To listen to stories from past Brain Awareness Week shows, check out our "Weird Things Happening to Brains" playlist!
Stories by:
Originally from Ohio, Joey DeGrandis moved to New York City in 2003 to attend Fordham University, majoring in Communications. Initially working in “senior-targeted” marketing, conjuring up cool ways to sell Flomax, Depend Briefs and the like, Joey later found a job at a genetics lab and then as a copywriter for a Manhattan advertising agency. Currently, he works as a Marketing and Content Writer for New York tech firm Medidata. Joey is one of a handful of people in the world with a unique ability called HSAM (highly superior autobiographical memory), in which he can instantly recall memories from a given day, and vice versa. As scientists are studying this phenomenon, he's been featured on CBS's 60 Minutes, in New York Magazine and Vice, and on the NPR program "This American Life." In his spare time, Joey enjoys cooking, biking, traveling, exploring the culinary and cultural delights of the Big Apple, reading insightful, left-leaning Op-eds, quoting movies and sitcoms like it’s his day job, and is a proud member of the New York City Gay Men’s Chorus.

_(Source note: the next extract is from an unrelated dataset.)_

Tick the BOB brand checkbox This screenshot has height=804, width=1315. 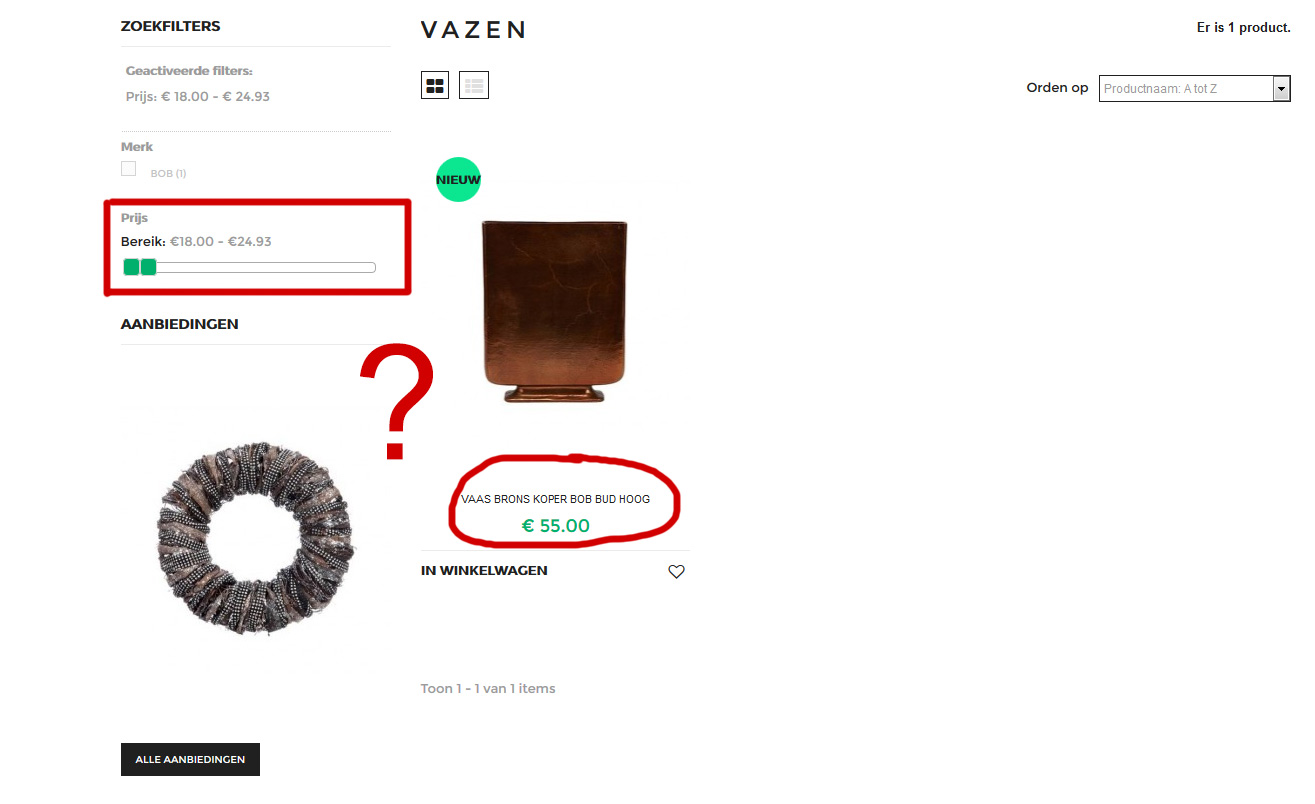click(x=128, y=168)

Erica Silberman showed promise in science for one brief semester in high school when she got an A+ in chemistry. Since then, she has become a playwright, director, producer, and in home color consultant. She’s published in The Best Monologues from the Last Frontier Theatre Conference, Playscripts, Teachers & Writers, and the Sunday Salon. She has been a mentor and a workshop leader, and served on various boards at Girls Write Now, a presidential award winning after school mentoring program for high school girls from underserved city schools. In the spring of 2018 her play, In the Night Everyone is Equal, will be produced by The Dramatic Question Theatre at Art NY.

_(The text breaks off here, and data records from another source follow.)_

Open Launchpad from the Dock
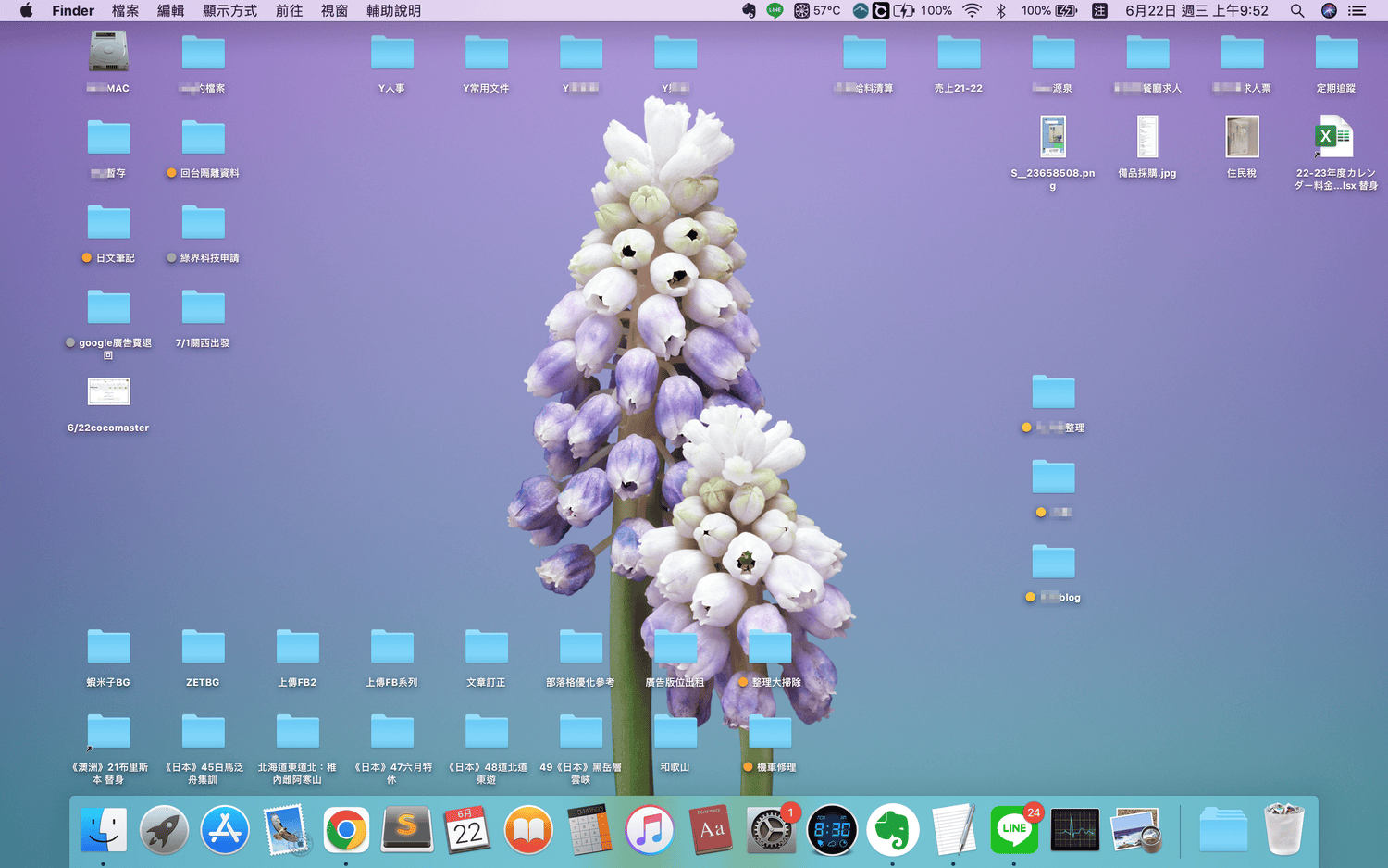 164,830
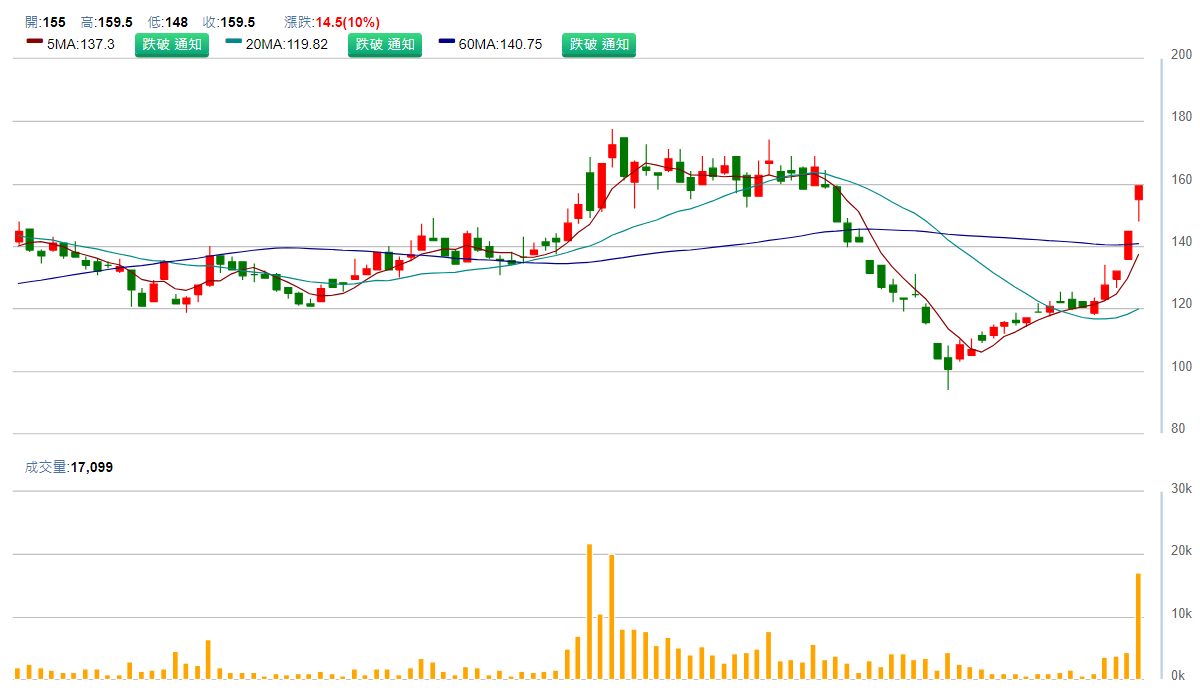Viewport: 1200px width, 691px height.
Task: Click the dark red 5MA legend swatch
Action: click(x=34, y=42)
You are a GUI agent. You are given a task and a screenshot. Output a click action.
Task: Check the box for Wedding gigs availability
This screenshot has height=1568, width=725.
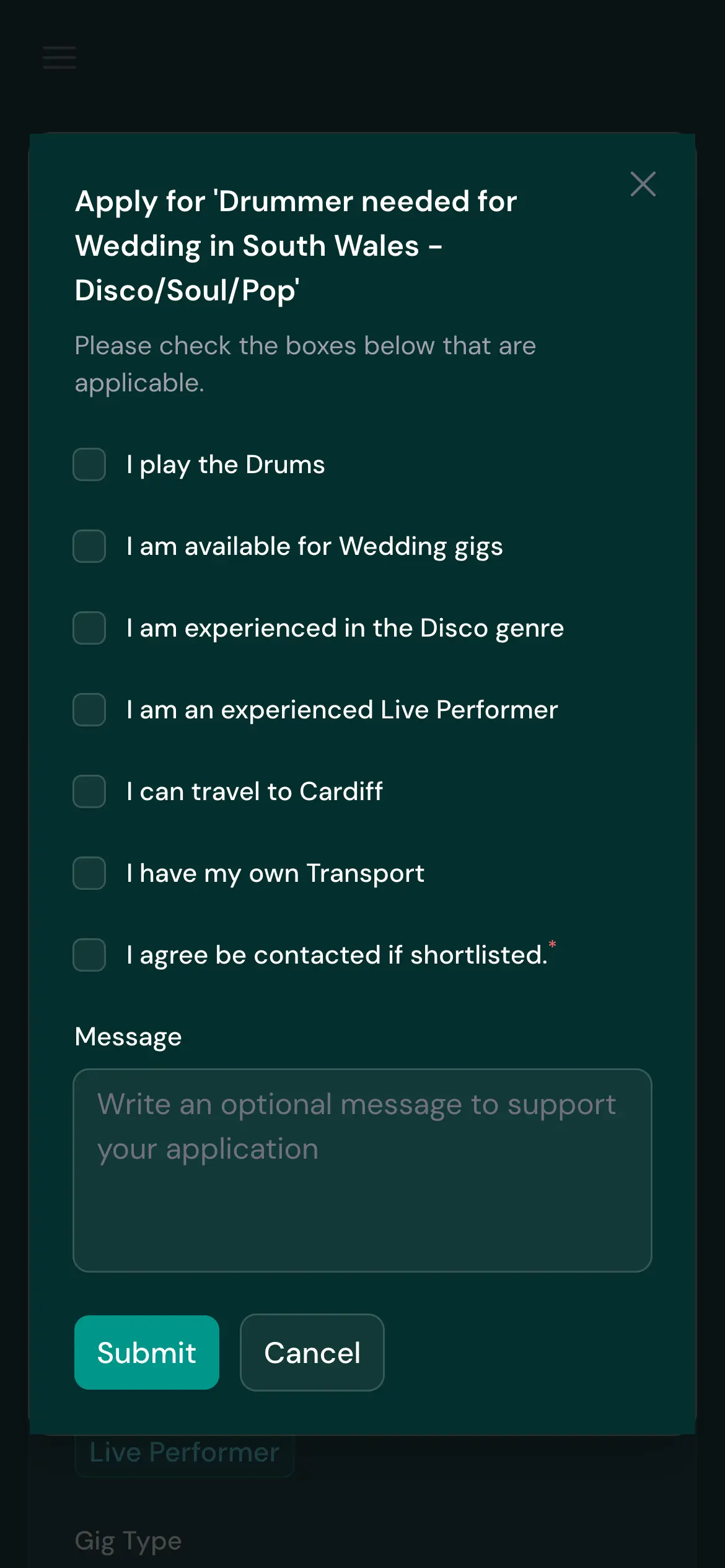(89, 546)
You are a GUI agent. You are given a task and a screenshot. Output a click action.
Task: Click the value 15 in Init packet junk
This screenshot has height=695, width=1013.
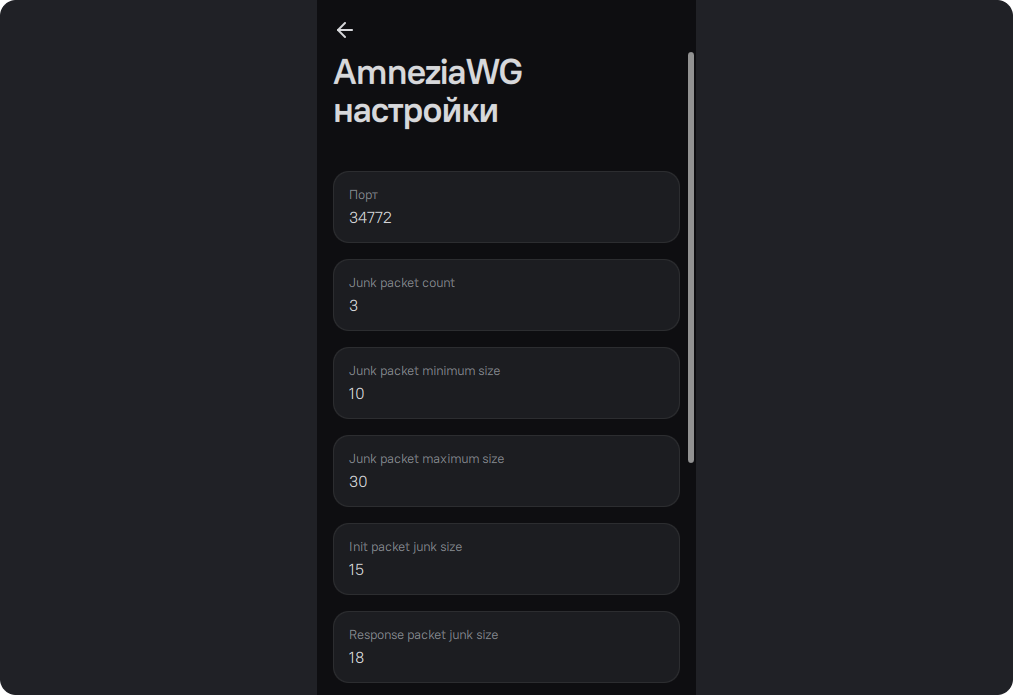[x=356, y=569]
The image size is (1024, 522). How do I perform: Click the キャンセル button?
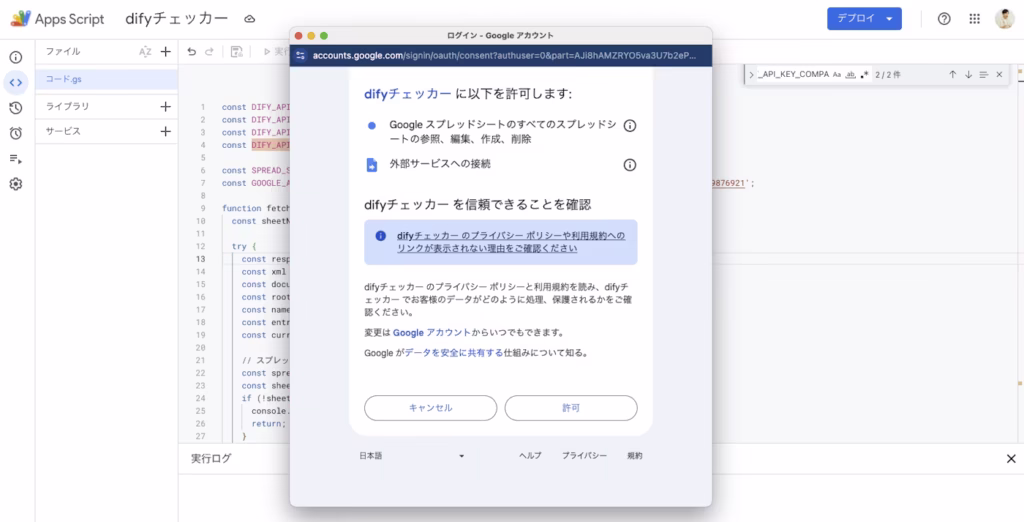click(x=430, y=408)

Wendy Suzuki, Ph.D. is a Professor of Neural Science and psychology at New York University. She received her undergraduate degree from U.C. Berkeley and her Ph.D. in Neuroscience from U.C. San Diego. She completed a post-doctoral fellowship at the National Institutes of Health before starting her faculty position in the Center for Neural Science at New York University in 1998. Wendy is a recipient of numerous grants and awards for her research including the Lindsley Prize from the Society for Neuroscience, the prestigious Troland Research award from the National Academy of Sciences and NYU’s Golden Dozen Teaching award. Her research has focused on understanding the patterns of brain activity underlying long-term memory and understanding how aerobic exercise affects mood, learning, memory and cognitive abilities. Her first book “Healthy Brain Happy Life” came out in paperback in March of 2016 and is an international bestseller.

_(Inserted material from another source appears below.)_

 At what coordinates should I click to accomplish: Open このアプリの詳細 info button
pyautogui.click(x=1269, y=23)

Oliver Vikbladh, originally from Sweden, is currently a 5th year PhD candidate at New York University’s Center for Neural Science. His thesis work explores how the human brain uses memories from the past to make decisions about the future. Outside of his research, Oliver is interested in communicating science to a wider public. He has written book and theatre reviews for Science Magazine and been part of creating a virtual reality experience about how the brain represents space.
Caveh Zahedi is a writer/director whose feature films include The Sheik and I (SXSW, 2012), I Am A Sex Addict (IFC), In The Bathtub of the World (Sundance Channel), I Don't Hate Las Vegas Anymore, (Critics’ Prize - Rotterdam International Film Festival, 1994), and A Little Stiff (Sundance, 1991). He is currently in production on an episodic series for BRIC TV calledThe Show About The Show.